## Exercise:
The line containing "Click 'Feedback geben' link below snippet" and every line after it, through the end of the records below, are to be reproduced exactly, with the pictures left out.

## Records shown:
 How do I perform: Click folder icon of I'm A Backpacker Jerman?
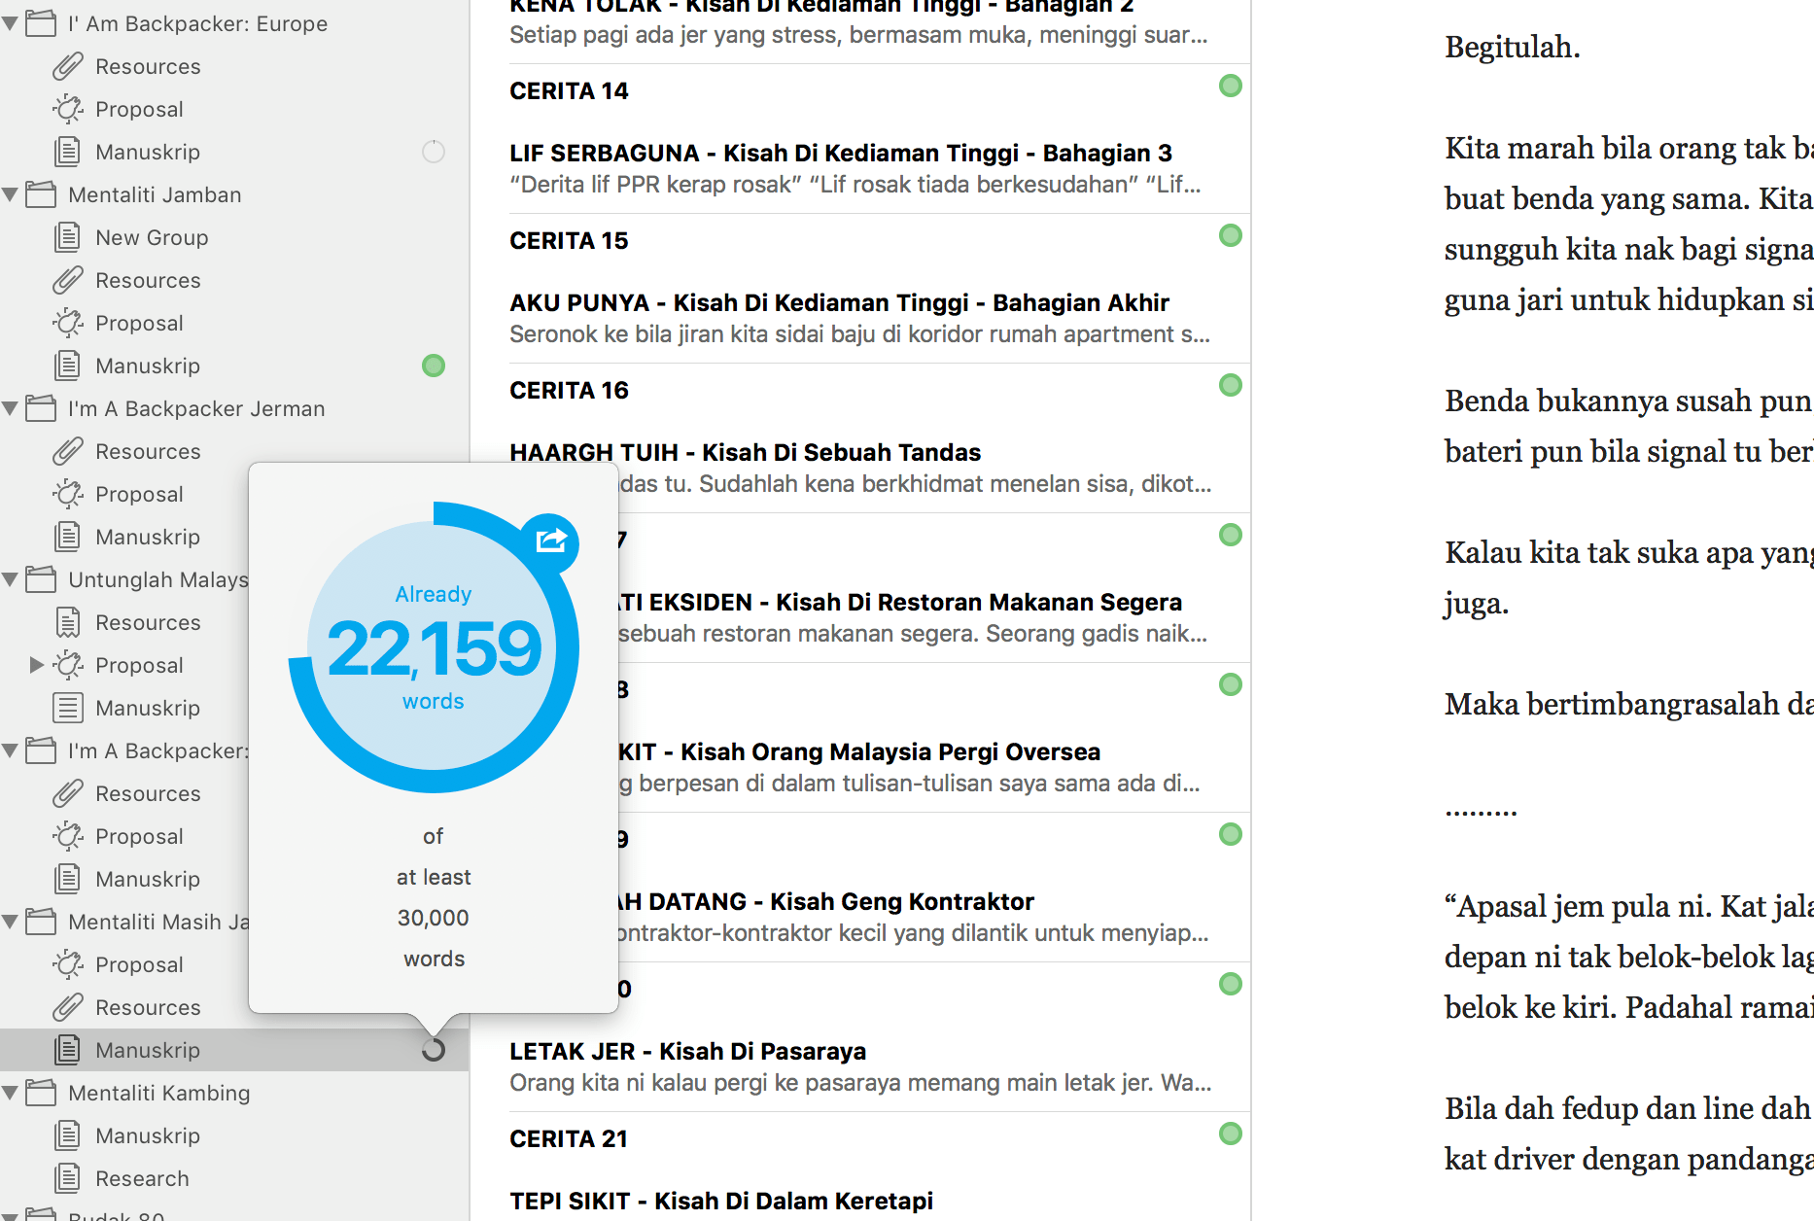click(x=41, y=408)

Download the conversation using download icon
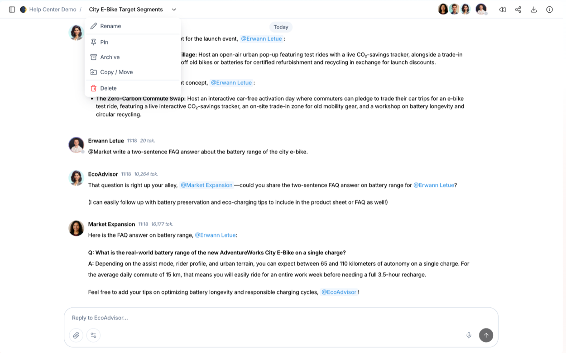pos(534,10)
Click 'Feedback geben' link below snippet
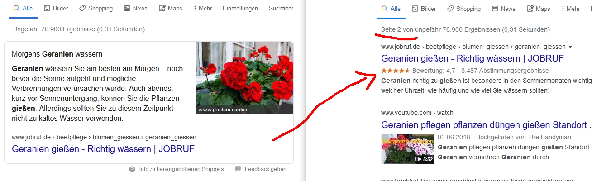Screen dimensions: 592x181 (x=265, y=169)
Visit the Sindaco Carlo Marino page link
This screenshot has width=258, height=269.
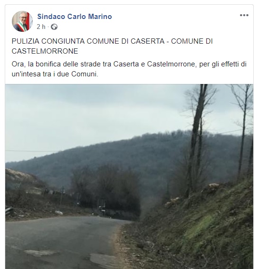point(75,17)
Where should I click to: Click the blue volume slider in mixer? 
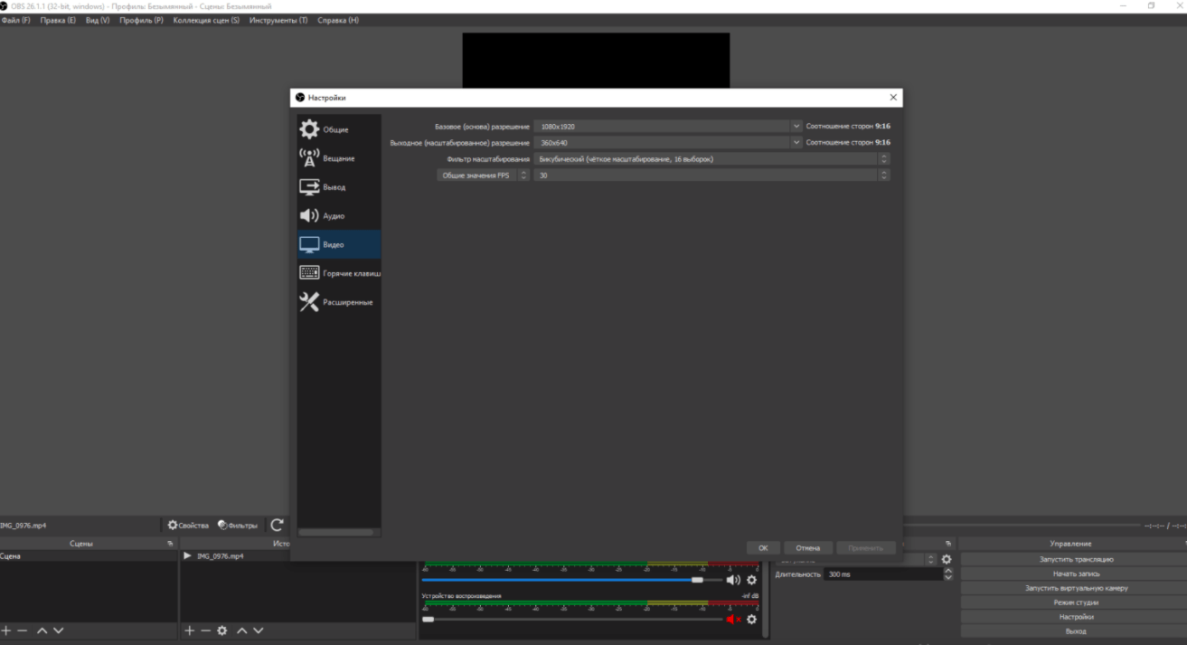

## The completed task:
Click 'Feedback geben' link below snippet
Screen dimensions: 592x181 (x=265, y=169)
Visit the Sindaco Carlo Marino page link
This screenshot has width=258, height=269.
point(75,17)
Where should I click to: Click the blue volume slider in mixer? 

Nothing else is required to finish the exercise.